Over the past three years, the presentations, discussions and survey responses at London Market Claims have shown a clear shift in the claims agenda.

In 2023, the conversation was still heavily focused on digitisation, automation and improving the mechanics of claims handling. By 2024, the focus had moved towards AI, data, Blueprint Two, process optimisation and balancing technology with claims talent. In 2025, the tone changed again. The market was still interested in technology, but the questions became sharper: how do we implement AI, deliver ROI, fix data quality challenges, improve client outcomes and avoid hollow transformation?

Five changes stand out.


1. AI has moved from curiosity to accountability

In 2023, AI sat within a broader conversation about automation and digitisation. By 2024, attendees were asking: “How is it being used now?”, “Is it working?” and “How to realise business value from AI use cases and automation?”

By 2025, the issue had become more practical and more cautious. Respondents wanted to know where AI can and cannot be applied, how governance should work and whether AI might dilute the skills base of claims professionals.

One survey comment captured the concern neatly:

“What are the hidden dangers of using AI - have we thought about all of the future consequences?”
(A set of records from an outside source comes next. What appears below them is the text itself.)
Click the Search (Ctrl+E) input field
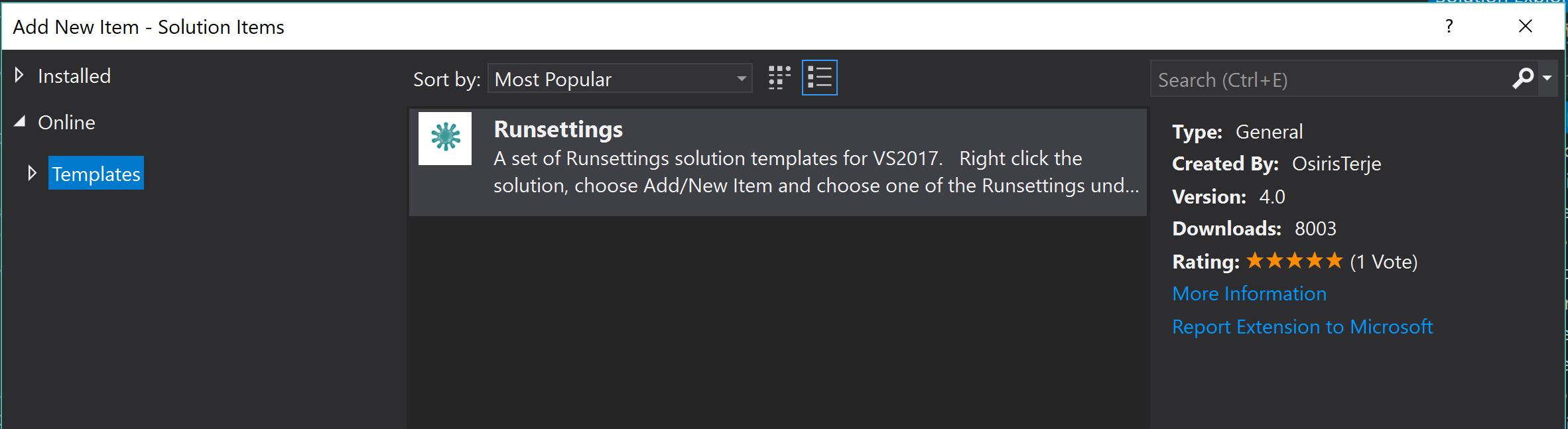Viewport: 1568px width, 429px height. pyautogui.click(x=1330, y=79)
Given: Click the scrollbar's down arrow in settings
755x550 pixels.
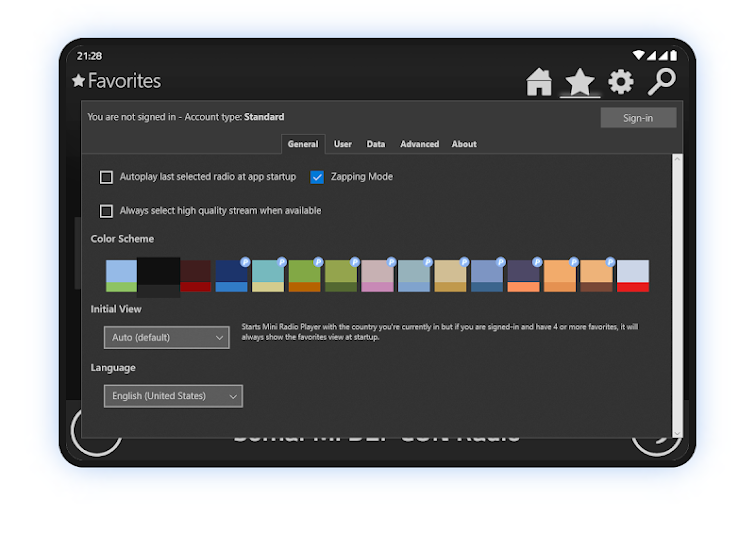Looking at the screenshot, I should (677, 432).
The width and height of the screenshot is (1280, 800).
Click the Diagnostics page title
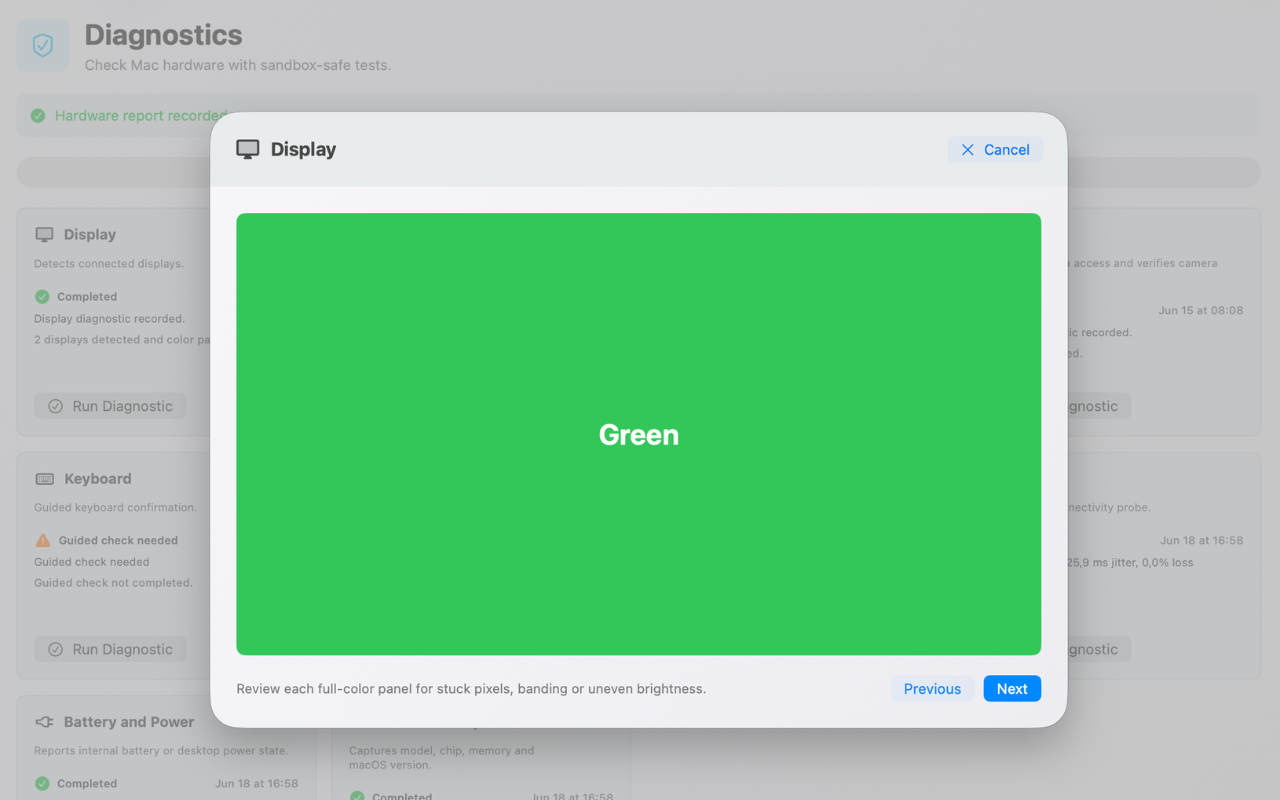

The data session reinforced the point. The market is no longer impressed by AI as a label. It wants disciplined use cases, human oversight and measurable outcomes. As one speaker put it:

“You can automate a process, but if the process was bad to begin with, you’re automating a bad process.”

That is a significant change. The question is no longer whether claims organisations should explore AI. It is where AI creates value, where it creates risk and who remains accountable for the outcome.

 

2. Data has become a strategic claims issue

Data has been a recurring theme throughout the survey responses and conference agenda sessions, but its meaning has changed.
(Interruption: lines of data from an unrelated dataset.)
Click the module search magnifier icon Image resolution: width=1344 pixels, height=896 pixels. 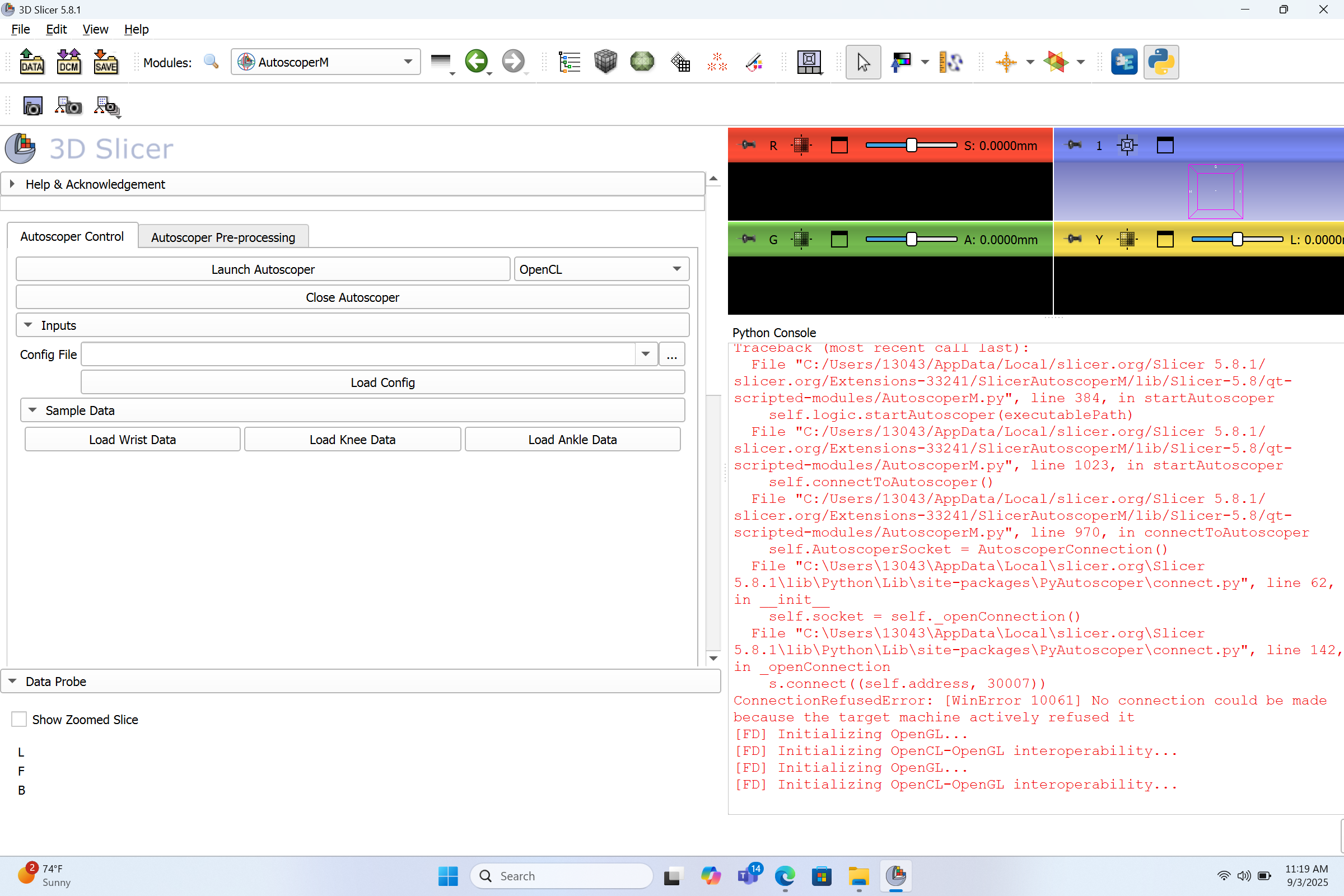click(x=211, y=62)
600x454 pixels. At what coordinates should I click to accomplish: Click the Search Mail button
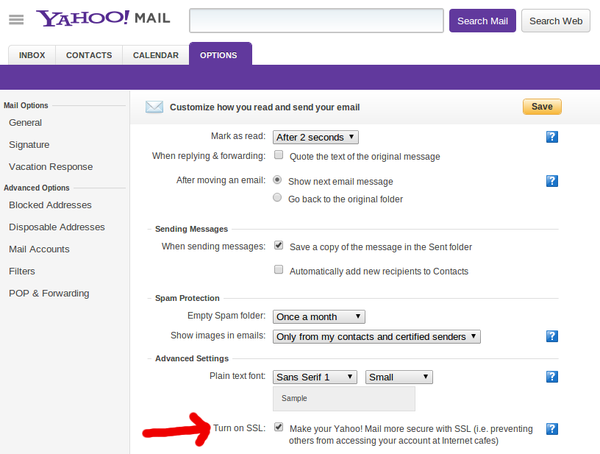point(482,20)
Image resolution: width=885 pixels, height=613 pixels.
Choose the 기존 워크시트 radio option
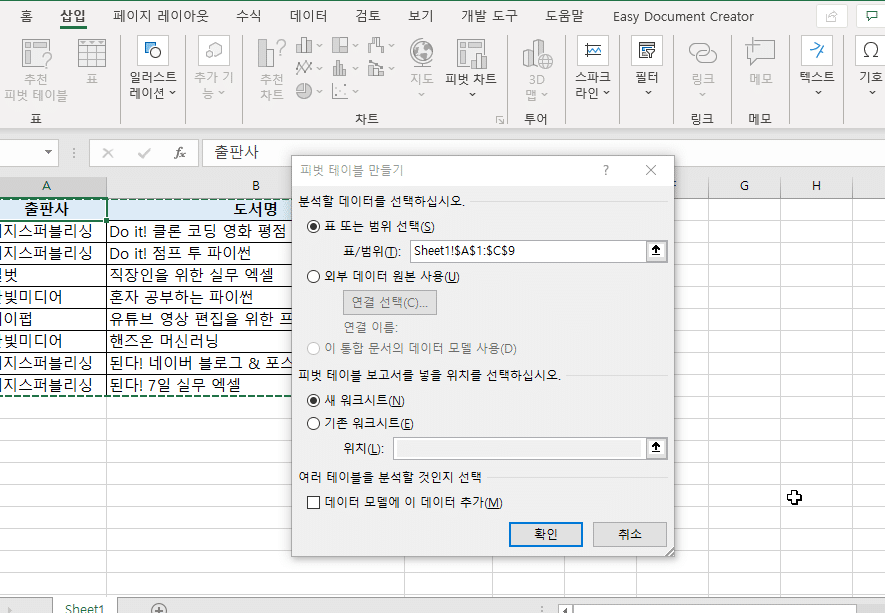(x=314, y=423)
In 2023, the challenge was often framed around centralising data capture and using claims information more effectively. In 2024, respondents were asking how to use claims data to improve efficiency, management information and underwriting decision-making.

By 2025, the discussion had become much more specific around standardised data, third-party data, reserving accuracy, London market data provision and claims analytics for client conversations.

Claims data is not just an operational by-product. It is now central to underwriting, portfolio management, risk selection and client service.

But the barriers remain familiar: unstructured information, inconsistent capture, legacy systems and fragmented processes. As one speaker said: “Insurance is awash with data.” The problem is that much of it is “unstructured”, “locked away in silos” and sitting in platforms that do not support modern workflows.

The opportunity is equally clear. In one example discussed during the conference, AI-enabled extraction produced significantly more usable claims records and more data points per record. The lesson is not that AI solves data quality. It is that better tools can unlock value that already exists but is trapped in documents, loss runs, claims messages and workarounds.

 

3. Client expectations now go beyond speed

Speed still matters. In the 2025 survey, respondents continued to highlight slow processes, outdated technology, signings and exceptions where ECF cannot be used.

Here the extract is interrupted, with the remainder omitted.